A. The Breach of Contract Claim
Counterdefendants argue that Sussman's counterclaim only presents claims against MLS, which is not a party to the ERISA case. California law governs the question of which entities may be properly liable on Sussman's claims. It is a well-settled in California that "only a signatory to a contract may be liable for any breach." Clemens v. American Warranty Corp., 238 Cal. Rptr. 339, 343 (Cal. Ct. App. 1987); United Computer Systems, Inc. v. AT & T Corp., 298 F.3d 756, 761 (9th Cir. 2002) (quoting Clemens); see also Sessions v. Chrysler Corp., 517 F.2d 759, 760 (9th Cir. 1975). The contract is attached to the counterclaim as Exhibit A. On its face, it is between Choice Financial Professionals (a company of Sussman's), and MLS. Pursuant to California law, no claim for breach of contract exists against Money Matters because it is a non-signatory.
The counterclaim also alleges breach of contract against Myles Hubers. Mr. Hubers' signature appears on the signature page of the contract. (Counterclaim, Ex. A, p. 3.) But there is no basis in California law for proceeding against an agent signing on behalf of a corporation. Augee v. Hunter, No. B180889, 2006 WL 360959 at *4 (Cal. Ct. App. Feb. 16, 2006) ("The representative form of the [partners'] signatures in this case is unmistakably demonstrated by the use of the qualification 'by' immediately before their signatures and the placement of the signature line directly under the identification of [the partnership]."); Main Line Pictures, Inc. v. Basinger, No. B077509, 1994 WL 814244 at *5 (Cal. Ct. App. Sept. 22, 1994) ("Where it appears on the face of a contract that it is entered into on behalf of the corporation 'by' its agent, the corporation is liable and the agent is not."); see also Falkowski v. Imation Corp., 33 Cal. Rptr. 3d 724, 739 (Cal. Ct. App. 2005); Carlesimo v. Schwebel, 197 P.2d 167, 170 (Cal. Ct. App. 1948). In the instant case, Hubers' signature appears on the contract below the words "Mortgage Lending Services" and "By." (Counterclaim Ex.
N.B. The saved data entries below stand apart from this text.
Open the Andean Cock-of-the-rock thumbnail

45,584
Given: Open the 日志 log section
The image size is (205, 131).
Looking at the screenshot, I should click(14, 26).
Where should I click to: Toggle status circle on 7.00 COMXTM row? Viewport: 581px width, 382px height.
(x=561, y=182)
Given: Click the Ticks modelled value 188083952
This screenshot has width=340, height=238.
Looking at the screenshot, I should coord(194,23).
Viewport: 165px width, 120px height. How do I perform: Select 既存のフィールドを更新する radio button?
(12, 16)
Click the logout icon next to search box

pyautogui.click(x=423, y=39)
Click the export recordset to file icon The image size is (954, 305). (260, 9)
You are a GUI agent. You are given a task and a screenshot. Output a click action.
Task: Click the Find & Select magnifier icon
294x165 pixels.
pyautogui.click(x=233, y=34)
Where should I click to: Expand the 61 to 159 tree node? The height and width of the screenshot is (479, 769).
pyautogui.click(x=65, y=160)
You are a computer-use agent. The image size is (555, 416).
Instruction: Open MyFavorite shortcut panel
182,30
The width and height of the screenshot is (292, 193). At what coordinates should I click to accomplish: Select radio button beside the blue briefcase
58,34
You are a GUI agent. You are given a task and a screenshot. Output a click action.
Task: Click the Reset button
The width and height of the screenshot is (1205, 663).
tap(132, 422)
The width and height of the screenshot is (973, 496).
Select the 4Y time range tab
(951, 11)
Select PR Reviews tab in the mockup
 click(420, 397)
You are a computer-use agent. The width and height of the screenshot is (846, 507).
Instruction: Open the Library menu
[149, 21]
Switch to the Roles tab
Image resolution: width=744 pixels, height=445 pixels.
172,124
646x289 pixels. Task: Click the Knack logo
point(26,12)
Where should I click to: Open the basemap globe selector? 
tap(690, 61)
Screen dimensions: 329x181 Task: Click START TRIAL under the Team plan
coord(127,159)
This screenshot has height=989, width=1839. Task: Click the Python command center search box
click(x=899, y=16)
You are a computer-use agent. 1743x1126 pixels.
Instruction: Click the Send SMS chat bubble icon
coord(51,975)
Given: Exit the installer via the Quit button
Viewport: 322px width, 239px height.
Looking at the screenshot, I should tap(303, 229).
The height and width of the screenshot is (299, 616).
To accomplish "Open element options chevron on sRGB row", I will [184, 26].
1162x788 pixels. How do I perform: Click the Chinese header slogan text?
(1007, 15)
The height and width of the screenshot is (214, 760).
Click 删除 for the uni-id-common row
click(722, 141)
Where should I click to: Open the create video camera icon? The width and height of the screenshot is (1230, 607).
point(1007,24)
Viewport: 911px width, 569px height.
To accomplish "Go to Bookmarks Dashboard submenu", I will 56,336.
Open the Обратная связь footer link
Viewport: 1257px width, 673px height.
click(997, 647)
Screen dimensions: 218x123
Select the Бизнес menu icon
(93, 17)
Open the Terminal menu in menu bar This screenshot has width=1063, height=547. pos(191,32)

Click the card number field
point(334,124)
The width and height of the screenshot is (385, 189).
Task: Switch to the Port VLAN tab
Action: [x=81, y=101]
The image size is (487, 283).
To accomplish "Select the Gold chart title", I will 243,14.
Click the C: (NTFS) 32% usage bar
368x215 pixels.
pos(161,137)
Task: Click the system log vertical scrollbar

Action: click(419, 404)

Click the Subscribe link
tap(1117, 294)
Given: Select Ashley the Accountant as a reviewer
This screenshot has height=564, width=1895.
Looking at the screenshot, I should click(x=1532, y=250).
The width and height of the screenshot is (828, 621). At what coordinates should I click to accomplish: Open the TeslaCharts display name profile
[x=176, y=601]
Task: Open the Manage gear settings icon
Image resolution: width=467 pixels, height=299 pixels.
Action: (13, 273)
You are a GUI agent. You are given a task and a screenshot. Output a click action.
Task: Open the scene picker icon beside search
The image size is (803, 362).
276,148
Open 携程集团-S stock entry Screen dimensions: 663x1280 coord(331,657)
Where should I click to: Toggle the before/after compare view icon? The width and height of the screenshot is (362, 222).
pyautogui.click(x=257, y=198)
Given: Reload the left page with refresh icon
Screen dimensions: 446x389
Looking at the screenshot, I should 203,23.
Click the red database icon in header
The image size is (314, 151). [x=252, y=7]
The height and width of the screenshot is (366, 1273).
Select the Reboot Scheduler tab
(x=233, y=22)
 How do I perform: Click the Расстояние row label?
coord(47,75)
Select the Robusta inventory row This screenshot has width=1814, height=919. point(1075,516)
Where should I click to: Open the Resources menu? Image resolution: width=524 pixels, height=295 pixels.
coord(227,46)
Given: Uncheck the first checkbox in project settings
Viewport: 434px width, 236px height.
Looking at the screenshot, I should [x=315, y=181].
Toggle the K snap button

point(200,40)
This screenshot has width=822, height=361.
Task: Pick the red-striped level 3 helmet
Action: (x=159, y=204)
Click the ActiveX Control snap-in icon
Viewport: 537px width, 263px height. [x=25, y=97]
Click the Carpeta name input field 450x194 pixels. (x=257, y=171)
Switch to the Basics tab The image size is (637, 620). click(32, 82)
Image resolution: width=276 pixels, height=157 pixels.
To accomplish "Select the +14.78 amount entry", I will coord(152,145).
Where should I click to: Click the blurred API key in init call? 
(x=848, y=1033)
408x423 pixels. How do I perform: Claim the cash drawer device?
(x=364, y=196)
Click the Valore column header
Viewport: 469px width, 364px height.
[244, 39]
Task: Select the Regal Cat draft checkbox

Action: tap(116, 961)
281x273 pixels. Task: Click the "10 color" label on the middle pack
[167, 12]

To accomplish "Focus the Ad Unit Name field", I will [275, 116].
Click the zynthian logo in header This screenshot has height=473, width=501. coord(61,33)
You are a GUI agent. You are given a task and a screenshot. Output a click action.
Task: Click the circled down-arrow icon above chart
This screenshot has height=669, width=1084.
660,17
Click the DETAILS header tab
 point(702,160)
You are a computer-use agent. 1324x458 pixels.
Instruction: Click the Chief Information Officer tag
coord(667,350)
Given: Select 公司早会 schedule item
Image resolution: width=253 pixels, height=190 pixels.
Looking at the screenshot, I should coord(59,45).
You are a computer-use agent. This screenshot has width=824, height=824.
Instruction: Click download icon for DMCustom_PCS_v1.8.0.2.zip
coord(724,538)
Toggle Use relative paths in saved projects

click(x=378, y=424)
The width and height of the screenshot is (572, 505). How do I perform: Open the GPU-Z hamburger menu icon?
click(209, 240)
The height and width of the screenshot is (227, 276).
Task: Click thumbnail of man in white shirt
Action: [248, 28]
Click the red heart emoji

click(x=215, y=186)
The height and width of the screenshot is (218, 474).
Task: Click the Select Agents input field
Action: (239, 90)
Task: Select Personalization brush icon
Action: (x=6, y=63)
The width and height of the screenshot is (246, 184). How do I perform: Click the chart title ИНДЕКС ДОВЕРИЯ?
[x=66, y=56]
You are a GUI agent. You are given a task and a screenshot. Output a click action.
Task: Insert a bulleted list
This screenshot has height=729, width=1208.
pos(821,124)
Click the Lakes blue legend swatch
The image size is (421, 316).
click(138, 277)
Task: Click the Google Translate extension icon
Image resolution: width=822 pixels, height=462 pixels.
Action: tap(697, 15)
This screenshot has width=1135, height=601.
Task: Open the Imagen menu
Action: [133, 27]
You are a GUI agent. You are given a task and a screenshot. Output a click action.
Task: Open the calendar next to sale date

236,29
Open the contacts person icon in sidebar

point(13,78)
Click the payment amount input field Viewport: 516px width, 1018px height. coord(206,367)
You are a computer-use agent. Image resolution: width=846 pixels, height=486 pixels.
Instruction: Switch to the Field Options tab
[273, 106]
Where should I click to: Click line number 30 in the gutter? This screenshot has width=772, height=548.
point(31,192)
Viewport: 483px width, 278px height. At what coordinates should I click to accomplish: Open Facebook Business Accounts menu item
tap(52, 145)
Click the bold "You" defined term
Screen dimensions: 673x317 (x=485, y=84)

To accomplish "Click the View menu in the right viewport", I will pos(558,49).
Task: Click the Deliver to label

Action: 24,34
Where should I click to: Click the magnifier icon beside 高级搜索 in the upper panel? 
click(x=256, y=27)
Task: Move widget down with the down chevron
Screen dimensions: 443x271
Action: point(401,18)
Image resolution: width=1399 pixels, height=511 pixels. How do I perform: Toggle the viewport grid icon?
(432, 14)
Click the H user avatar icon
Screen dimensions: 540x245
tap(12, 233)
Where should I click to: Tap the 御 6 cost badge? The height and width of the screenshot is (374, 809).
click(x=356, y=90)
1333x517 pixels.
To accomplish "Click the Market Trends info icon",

A.) Below his signature reads his title, "President." (Id.) Hubers signed on behalf of the corporation and thus he is not personally liable for breach of contract.
Because both Hubers and Money Matters are not proper counterdefendants, the breach of contract claim fails to comply with Rule 13(b) as it cannot be made against an opposing party. Pursuant to Rule 12(b)(6), the breach of contract claim is dismissed for failure to state a claim.
B. Fraud Claim
The second count of the counterclaim alleges fraud by Money Matters. (Counterclaim ¶¶ 11-15.) Sussman alleges Money Matters never intended to keep the promises made in the marketing agreement. (Id. ¶ 11.) This claim cannot be made against Money Matters. The marketing agreement was entered into by MLS. (Id., Ex. A.) Money Matters did not make the promises which underlie the fraud claim. Because MLS is not a party to the complaint, a counterclaim under Rule 13 is improper, and the claim is dismissed.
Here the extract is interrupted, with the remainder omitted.